Thanks for the info!

So in effect, is the way USA trains represents the classification lights with green on the front and red on the back of the loco actually wrong? 

Also, when I look at a lot of photos of SP geeps, Strapac etc, all the lights seem to be dark. Would then have only been used when the situation arose?

Thanks again, appologies for the dumb questions!


----------



## Semper Vaporo (Jan 2, 2008)

Flags (cloth or metal) were used in daylight hours and lanterns were used at night in the dark. 

Different railroads had different rules governing what the colors meant. Railroad rules also changed over the years as the government or railroad associations stepped in to ATTEMPT to "standardize" the rules across many companies. 

To know exactly what YOUR engine should show, you need to get a rule book for the particular railroad AND era that you are modeling.


----------



## Mike Rogers (Jan 4, 2008)

Posted By supagav on 02/09/2008 1:39 AM Thanks for the info!

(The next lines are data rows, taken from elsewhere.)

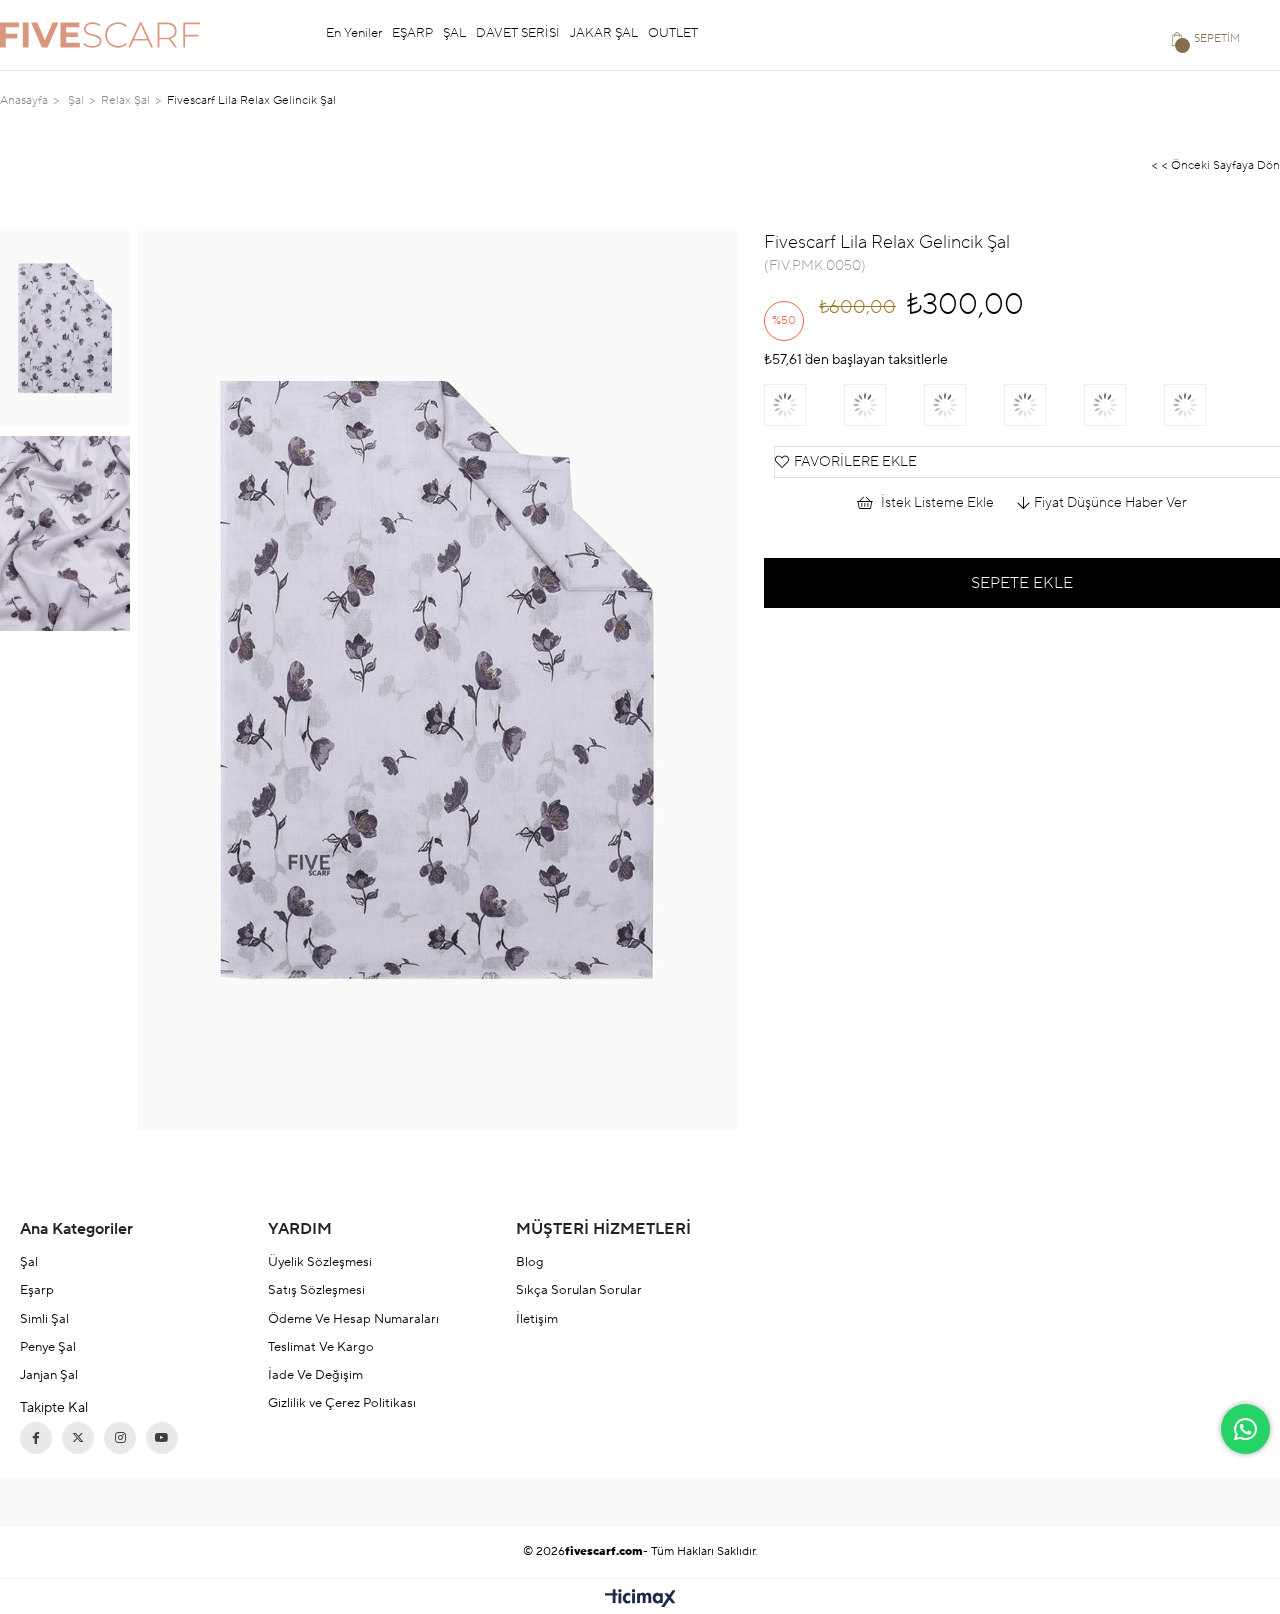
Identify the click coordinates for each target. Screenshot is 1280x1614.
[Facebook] (36, 1438)
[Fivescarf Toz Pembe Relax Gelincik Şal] (1044, 405)
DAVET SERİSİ (518, 33)
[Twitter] (78, 1438)
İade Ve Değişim (315, 1375)
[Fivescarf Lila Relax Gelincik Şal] (884, 405)
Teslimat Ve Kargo (321, 1347)
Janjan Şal (49, 1375)
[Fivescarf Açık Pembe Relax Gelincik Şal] (964, 405)
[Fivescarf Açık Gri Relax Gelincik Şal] (804, 405)
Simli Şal (44, 1319)
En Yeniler (354, 33)
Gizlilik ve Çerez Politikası (342, 1403)
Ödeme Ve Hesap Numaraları (353, 1319)
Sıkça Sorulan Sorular (579, 1290)
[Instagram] (120, 1438)
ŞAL (454, 33)
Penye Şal (48, 1347)
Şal (29, 1262)
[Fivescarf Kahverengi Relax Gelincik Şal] (1204, 405)
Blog (530, 1262)
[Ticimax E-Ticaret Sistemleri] (640, 1599)
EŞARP (412, 33)
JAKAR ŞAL (604, 33)
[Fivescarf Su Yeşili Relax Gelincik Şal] (1124, 405)
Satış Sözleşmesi (316, 1290)
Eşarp (37, 1290)
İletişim (537, 1319)
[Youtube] (162, 1438)
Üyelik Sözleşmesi (320, 1262)
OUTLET (673, 33)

_ So in effect, is the way USA trains represents the classification lights with green on the front and red on the back of the loco actually wrong? 

_Not necessarily, if it was a lite engine movement and another section of the same train was to follow, then the above setup would be correct.

One must remember the following:

White: Extra train not running under timetable authority. 
Green: Another section follows that is running under timetable authority.
Dark: The only section running of this class under timetable authority.
Red: End of train (or in this case, engine, when running lite)_
_

Also, when I look at a lot of photos of SP geeps, Strapac etc, all the lights seem to be dark. Would then have only been used when the situation arose?

See above. 

Mike


----------



## supagav (Feb 8, 2008)

Thanks for the help, that clears up my ignorance! 

I think I'll hook them up so I can either leave them off, or have independant control of the colour with different DCC functions.

Thanks again,
Gavin


----------